[Collected data entries]
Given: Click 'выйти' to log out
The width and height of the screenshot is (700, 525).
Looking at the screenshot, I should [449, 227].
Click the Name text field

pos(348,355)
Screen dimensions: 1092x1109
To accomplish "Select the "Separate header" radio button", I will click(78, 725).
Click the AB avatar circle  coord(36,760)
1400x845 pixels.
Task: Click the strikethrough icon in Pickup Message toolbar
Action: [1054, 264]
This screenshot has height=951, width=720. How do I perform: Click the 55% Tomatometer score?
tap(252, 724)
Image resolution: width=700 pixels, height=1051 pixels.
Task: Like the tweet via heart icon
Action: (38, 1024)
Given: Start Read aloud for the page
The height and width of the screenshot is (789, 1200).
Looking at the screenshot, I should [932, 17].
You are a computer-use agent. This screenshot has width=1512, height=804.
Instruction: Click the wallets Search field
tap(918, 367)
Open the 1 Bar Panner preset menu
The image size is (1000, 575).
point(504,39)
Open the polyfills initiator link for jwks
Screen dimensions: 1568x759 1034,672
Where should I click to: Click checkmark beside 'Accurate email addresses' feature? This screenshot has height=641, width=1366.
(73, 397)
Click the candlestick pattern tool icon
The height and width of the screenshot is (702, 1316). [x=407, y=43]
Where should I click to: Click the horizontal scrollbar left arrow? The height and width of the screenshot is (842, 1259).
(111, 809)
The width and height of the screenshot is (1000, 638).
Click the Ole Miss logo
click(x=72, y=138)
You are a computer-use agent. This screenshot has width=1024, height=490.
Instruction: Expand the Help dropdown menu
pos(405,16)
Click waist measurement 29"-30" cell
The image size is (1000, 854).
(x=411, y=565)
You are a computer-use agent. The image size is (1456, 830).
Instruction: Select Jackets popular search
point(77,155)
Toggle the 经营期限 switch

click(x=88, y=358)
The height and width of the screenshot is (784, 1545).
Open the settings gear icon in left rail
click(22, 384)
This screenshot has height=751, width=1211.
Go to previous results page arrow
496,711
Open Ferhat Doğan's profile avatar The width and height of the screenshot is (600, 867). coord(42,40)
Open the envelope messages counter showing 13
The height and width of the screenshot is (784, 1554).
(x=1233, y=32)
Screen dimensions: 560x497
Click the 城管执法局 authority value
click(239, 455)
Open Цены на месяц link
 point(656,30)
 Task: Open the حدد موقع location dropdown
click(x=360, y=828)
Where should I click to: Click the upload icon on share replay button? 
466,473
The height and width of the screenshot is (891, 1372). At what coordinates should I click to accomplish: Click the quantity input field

◆ EXERCISE ◆
From the line that contains "This screenshot has height=751, width=1211." down to the final line of the entries, print every line exactly as it is, and only those lines.

◆ EXERCISE OUTPUT ◆
This screenshot has height=751, width=1211.
Go to previous results page arrow
496,711
Open Ferhat Doğan's profile avatar The width and height of the screenshot is (600, 867). coord(42,40)
Open the envelope messages counter showing 13
The height and width of the screenshot is (784, 1554).
(x=1233, y=32)
Screen dimensions: 560x497
Click the 城管执法局 authority value
click(239, 455)
Open Цены на месяц link
 point(656,30)
 Task: Open the حدد موقع location dropdown
click(x=360, y=828)
Where should I click to: Click the upload icon on share replay button? 
466,473
The height and width of the screenshot is (891, 1372). At what coordinates should I click to accomplish: Click the quantity input field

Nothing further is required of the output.